La jeune fille — donc — est télégraphiste dans le bureau de poste installé dans une épicerie de Mayfair. La première phrase donne la clef de la métaphore du titre : son petit bureau lui apparaît comme une cage d’où, paradoxalement, elle atteint — du moins d’après elle — à une certaine connaissance du monde extérieur. Les habitants de ce quartier huppé ne renâclent en effet que rarement devant les frais d’un télégramme et, chargée de transmettre tous ces messages laconiques et parfois cryptés, la jeune fille surprend leurs secrets. Elle s’intéresse tout particulièrement à une dame, lady Bradeen, et à son correspondant régulier, le capitaine Everard. Ils s’envoient sous des pseudonymes divers, à des adresses de complaisance, des télégrammes qui semblent lourds de secrets. La jeune fille tombe immédiatement sous le charme du capitaine. Fiancée elle-même, presque par résignation sociale à un ancien collègue, le fameux Mr Mudge, elle tombe folle amoureuse de son aristocratique client, sans pourtant chercher à renverser le cours de sa propre vie, tout au plus à le suspendre, et à créer avec lui une complicité unique en protégeant ses amours avec lady Bradeen au lieu de les contrarier.
« Dans la cage » est assez typique de cette période de l’inspiration de Henry James de par son caractère incroyablement abstrait — l’anonymat de la protagoniste en est un signe parmi d’autres, de même que la métaphore de la cage qui transforme l’épicerie probablement pittoresque en un lieu quasi géométrique (des échappées auront lieu, à Hyde Park puis au bord de la mer). Il est capable de raconter une bonne moitié d’une conversation sans rapporter, fût-ce de façon très indirecte, le moindre propos échangé mais en détaillant au contraire l’influence de ces propos sur l’état d’esprit des personnages ; et lorsque les guillemets arrivent enfin, c’est que les répliques sont anodines et que l’essentiel est passé dans la sous-conversation, cet ensemble d’émotions et d’intentions qui ne sont jamais formulés mais qui passent dans les silences de nos échanges habituels.
C’est ici que le roman, loin d’asphyxier ses lecteurs, prend une saveur ludique.

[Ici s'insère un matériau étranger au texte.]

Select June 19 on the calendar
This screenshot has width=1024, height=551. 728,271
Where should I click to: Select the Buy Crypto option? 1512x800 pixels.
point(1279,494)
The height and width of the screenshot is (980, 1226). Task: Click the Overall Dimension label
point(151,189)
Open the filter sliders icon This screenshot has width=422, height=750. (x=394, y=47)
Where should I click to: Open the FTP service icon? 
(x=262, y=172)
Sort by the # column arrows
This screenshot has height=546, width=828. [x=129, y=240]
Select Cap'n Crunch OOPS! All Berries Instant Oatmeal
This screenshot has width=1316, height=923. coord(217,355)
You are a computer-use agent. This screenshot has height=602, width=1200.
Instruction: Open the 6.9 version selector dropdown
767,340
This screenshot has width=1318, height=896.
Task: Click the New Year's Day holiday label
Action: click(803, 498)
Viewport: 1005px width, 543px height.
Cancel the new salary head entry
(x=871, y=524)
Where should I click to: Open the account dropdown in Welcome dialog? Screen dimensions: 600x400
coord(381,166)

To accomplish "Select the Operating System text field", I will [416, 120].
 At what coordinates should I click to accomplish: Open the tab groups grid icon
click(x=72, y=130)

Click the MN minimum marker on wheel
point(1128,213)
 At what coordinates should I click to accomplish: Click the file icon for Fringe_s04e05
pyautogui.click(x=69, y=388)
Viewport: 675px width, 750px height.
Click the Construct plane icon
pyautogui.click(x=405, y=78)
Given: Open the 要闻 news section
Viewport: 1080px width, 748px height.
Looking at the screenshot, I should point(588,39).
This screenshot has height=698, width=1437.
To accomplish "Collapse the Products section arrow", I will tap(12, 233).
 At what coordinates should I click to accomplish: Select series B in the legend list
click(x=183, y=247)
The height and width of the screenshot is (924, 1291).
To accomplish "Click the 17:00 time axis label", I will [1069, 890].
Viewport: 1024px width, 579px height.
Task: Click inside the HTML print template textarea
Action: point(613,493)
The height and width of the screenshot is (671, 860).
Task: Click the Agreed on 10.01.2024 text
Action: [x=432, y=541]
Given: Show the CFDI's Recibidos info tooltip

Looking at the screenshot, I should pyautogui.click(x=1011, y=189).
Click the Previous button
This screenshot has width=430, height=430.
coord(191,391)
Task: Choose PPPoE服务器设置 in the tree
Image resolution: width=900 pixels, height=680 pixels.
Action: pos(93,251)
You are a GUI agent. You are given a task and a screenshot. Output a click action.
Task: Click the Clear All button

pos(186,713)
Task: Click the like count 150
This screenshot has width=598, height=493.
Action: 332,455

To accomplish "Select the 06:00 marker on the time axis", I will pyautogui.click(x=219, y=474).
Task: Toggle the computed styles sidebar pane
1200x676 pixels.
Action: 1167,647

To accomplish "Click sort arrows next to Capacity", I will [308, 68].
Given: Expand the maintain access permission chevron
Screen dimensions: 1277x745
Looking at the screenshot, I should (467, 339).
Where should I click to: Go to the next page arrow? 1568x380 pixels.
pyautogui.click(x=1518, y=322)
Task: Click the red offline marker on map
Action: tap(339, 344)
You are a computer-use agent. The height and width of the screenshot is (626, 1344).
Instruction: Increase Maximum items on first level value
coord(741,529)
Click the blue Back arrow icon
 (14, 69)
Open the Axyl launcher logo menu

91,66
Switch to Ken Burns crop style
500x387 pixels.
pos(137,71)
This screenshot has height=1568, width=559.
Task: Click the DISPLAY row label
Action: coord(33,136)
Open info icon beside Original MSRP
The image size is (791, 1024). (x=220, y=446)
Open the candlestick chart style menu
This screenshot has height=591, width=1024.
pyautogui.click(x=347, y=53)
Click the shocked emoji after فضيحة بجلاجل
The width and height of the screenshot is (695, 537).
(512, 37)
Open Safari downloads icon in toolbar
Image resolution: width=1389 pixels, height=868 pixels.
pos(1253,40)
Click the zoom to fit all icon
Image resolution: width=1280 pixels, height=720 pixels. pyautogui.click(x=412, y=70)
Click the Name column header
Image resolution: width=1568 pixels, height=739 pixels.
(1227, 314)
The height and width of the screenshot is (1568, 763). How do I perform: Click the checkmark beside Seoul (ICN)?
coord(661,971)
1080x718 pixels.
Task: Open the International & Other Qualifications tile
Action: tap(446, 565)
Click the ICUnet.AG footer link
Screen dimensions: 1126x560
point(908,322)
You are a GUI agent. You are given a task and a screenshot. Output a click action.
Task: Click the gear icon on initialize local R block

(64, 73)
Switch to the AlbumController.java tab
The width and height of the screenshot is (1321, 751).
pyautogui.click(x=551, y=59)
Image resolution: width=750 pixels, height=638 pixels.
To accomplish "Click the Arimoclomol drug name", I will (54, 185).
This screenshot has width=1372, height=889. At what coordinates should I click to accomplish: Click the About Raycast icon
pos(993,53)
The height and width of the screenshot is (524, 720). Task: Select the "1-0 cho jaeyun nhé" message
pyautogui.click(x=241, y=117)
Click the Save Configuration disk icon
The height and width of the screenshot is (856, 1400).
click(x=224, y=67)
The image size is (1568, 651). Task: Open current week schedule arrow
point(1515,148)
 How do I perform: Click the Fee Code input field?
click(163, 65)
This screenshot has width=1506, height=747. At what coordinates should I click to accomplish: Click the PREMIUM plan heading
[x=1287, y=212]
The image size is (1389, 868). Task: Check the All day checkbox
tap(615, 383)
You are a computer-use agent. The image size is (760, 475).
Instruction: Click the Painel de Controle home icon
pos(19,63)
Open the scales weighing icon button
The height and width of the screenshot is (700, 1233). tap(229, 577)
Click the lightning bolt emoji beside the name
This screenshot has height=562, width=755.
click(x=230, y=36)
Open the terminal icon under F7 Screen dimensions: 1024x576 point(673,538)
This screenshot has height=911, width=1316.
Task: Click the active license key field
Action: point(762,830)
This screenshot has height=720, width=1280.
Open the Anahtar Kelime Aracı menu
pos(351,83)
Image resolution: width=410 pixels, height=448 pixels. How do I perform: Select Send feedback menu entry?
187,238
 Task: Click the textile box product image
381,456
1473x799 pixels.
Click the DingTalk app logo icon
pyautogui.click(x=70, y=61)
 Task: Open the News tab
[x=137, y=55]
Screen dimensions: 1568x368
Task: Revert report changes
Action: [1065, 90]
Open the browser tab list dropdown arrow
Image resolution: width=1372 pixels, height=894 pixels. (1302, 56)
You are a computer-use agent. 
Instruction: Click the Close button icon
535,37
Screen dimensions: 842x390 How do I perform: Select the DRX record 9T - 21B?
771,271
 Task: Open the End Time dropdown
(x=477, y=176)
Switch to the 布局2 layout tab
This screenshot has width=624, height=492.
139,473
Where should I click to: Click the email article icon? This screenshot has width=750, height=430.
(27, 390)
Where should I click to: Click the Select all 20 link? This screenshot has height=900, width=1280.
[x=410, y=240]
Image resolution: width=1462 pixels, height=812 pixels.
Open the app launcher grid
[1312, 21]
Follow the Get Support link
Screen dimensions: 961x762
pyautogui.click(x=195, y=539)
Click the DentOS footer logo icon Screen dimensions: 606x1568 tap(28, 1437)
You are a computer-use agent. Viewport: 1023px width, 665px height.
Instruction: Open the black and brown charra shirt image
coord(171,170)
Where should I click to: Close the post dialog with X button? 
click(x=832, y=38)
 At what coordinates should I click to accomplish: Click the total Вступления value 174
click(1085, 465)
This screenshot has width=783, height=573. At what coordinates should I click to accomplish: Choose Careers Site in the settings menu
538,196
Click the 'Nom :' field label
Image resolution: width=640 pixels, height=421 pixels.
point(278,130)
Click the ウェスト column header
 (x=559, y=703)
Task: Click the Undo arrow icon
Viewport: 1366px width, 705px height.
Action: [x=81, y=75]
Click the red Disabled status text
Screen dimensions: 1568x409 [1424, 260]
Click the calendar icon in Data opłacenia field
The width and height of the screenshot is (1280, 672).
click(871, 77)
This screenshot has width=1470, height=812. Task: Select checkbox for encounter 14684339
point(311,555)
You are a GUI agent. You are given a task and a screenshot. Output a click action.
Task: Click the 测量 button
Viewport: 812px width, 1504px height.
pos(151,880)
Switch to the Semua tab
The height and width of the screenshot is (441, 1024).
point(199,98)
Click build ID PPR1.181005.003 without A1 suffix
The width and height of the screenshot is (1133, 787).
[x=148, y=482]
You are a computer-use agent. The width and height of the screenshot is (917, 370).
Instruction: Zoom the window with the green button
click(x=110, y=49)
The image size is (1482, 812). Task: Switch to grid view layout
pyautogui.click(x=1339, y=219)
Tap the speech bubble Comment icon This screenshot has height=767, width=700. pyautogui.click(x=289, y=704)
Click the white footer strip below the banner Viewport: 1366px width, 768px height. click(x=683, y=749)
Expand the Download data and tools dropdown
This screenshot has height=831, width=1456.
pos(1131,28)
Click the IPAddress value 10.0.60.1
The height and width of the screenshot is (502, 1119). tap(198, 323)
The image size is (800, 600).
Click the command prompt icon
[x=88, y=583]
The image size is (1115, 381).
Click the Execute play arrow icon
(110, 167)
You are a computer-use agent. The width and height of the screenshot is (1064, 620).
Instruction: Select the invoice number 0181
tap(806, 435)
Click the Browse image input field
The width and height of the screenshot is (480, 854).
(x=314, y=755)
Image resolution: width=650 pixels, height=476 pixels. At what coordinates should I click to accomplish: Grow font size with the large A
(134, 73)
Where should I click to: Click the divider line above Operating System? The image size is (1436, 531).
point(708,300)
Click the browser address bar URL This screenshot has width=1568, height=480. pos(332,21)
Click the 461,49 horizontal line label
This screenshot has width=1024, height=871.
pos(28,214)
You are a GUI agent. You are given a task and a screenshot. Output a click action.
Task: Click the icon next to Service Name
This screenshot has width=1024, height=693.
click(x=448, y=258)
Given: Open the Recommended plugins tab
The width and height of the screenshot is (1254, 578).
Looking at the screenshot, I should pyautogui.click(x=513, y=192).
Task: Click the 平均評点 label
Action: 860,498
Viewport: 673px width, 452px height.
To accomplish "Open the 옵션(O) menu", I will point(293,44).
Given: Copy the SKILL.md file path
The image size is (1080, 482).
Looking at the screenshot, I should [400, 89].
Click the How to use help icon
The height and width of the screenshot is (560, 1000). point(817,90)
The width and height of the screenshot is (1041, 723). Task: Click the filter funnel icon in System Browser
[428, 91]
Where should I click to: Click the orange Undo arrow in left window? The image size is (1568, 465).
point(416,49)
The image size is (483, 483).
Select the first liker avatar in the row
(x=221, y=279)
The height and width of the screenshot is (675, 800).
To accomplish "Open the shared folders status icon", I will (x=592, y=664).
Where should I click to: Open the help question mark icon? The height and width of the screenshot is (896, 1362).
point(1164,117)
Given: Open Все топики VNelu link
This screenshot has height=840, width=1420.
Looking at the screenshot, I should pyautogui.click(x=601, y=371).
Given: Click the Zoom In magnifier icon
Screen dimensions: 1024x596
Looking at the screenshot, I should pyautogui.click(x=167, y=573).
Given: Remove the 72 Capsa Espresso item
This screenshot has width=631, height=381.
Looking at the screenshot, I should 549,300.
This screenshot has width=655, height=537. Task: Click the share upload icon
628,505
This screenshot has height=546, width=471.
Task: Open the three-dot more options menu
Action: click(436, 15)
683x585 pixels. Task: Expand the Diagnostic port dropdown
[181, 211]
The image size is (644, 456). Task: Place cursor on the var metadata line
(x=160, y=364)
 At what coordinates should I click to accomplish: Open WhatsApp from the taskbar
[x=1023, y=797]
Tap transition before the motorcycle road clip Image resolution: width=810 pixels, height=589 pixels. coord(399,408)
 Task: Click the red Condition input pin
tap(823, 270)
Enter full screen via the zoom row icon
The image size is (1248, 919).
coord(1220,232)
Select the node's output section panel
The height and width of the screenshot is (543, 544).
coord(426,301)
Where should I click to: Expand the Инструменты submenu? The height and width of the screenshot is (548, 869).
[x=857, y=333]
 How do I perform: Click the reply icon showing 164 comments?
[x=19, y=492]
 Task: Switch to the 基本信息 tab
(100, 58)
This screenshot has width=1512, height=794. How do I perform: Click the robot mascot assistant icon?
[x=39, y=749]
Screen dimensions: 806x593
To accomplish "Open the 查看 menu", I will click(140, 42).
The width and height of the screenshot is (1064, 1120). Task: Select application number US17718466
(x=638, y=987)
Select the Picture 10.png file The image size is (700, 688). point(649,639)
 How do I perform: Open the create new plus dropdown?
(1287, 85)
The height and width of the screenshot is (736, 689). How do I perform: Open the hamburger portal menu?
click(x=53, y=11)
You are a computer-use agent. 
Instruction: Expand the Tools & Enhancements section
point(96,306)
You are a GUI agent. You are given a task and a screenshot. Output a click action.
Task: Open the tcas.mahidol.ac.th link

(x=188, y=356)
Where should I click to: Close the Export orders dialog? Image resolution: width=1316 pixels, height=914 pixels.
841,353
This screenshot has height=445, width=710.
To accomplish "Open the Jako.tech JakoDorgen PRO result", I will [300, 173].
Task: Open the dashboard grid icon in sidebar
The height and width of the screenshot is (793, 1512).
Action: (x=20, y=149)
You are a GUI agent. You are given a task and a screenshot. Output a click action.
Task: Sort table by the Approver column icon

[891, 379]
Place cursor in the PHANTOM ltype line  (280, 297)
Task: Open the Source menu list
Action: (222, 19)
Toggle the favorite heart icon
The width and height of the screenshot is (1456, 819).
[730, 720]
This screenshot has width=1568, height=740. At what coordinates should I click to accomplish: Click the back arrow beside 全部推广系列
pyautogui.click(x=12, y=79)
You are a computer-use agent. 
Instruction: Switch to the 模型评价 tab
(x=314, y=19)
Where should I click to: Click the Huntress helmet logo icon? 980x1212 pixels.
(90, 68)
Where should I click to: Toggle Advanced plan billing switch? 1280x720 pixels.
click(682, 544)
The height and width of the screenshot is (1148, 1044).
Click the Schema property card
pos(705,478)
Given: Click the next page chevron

Car des réticences aussi marquées, un récit aussi flou, nous obligent évidemment à nous demander ce qu’il faut comprendre mais également, si nous avons un peu de jugeote, à nous demander si nous sommes vraiment sûrs que ce que nous pensons comprendre figure vraiment dans le texte. Et nous voilà dans la position même de l’héroïne. Apparemment il est d’usage de la comparer à Henry James lui-même, qui depuis une position retirée et modeste (les protagonistes sont ici des gens du peuple, qui observent de loin l’aristocratie et la haute bourgeoisie qui peuplent le plus souvent les récits de James) parvient à une acuité d’observation qu’il exploite ensuite dans ses récits. Mais elle ressemble au moins autant aux lecteurs eux-mêmes, contraints d’échafauder leurs interprétations à partir d’indices franchement équivoques voire lacunaires. Décelant un danger dans une suite de chiffres apparemment arbitraire, la jeune fille n’est-elle pas victime de son imagination ? S’agissant manifestement de simples affaires de cœur plus ou moins légitimes, elle apparaît alors comme une sorte de double plus léger, voire plus comique, de l’héroïne angoissée et tout aussi imaginative du « Tour d’écrou ».
Il y a donc matière à se régaler dans le petit labyrinthe que Henry James a bâti autour de nous en nous donnant mission de nous en sortir à notre avantage, mais aussi une espèce de correction par rapport à la théorie esthétique mise en scène dans « L’Image dans le tapis ». On peut se demander — en dépit de la dernière phrase — s’il y a bien ici une image dans le tapis, du moins une image concertée par l’auteur, et si le récit n’est pas une sorte d’immense test de Rorschach où nous apporterions nous-mêmes l’image que nous voulons voir dans le tapis : en l’occurrence, pour la malheureuse télégraphiste, l’existence romanesque dont elle sent bien, dont elle a déjà consenti à ce qu’elle lui soit personnellement refusée. Mettant en scène le contraste des classes sociales, James suggère d’ailleurs que le romanesque est une sorte de luxe, et que malgré les efforts méritoires de l’héroïne et de son amie Mrs. Jordan pour se sortir de la gêne, l’existence demeure d’autant plus déterminée par le milieu social qu’il s’agit de l’existence spirituelle.